◆ EXTRACTO DE DATOS ◆
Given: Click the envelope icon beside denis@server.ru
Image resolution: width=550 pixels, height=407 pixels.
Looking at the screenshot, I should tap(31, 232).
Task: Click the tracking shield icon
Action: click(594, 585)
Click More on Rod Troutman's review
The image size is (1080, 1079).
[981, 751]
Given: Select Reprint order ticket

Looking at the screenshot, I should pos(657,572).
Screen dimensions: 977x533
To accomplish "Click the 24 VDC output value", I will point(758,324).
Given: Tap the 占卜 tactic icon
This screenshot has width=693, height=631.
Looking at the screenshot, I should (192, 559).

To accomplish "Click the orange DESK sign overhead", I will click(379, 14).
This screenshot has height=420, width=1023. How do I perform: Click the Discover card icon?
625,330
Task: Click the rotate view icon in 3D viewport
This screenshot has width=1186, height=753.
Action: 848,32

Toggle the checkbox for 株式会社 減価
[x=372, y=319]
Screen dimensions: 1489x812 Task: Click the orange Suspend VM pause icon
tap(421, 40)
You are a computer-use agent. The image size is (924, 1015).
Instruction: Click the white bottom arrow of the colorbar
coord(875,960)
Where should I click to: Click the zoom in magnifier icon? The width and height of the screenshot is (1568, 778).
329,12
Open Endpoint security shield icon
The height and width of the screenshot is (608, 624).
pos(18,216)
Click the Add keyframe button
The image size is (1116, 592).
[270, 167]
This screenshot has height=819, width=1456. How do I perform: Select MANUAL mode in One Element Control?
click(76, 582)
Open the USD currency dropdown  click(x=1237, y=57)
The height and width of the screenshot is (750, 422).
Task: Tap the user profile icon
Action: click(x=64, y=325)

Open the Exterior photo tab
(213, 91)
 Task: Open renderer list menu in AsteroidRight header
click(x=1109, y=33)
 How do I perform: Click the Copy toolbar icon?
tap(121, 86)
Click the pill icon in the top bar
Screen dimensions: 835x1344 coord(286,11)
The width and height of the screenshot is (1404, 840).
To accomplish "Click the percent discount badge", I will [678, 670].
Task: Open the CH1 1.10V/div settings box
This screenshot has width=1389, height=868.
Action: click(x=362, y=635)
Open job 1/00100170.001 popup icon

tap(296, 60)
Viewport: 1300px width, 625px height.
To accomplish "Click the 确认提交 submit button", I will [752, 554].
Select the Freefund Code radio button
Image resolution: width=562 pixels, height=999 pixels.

◆ ENUNCIADO ESCRITO ◆
Copie sin cambios las líneas comprendidas entre la que contiene "Toggle the checkbox for 株式会社 減価" y la que contiene "coord(875,960)", ambas incluidas.

◆ RESPUESTA CORRECTA ◆
Toggle the checkbox for 株式会社 減価
[x=372, y=319]
Screen dimensions: 1489x812 Task: Click the orange Suspend VM pause icon
tap(421, 40)
You are a computer-use agent. The image size is (924, 1015).
Instruction: Click the white bottom arrow of the colorbar
coord(875,960)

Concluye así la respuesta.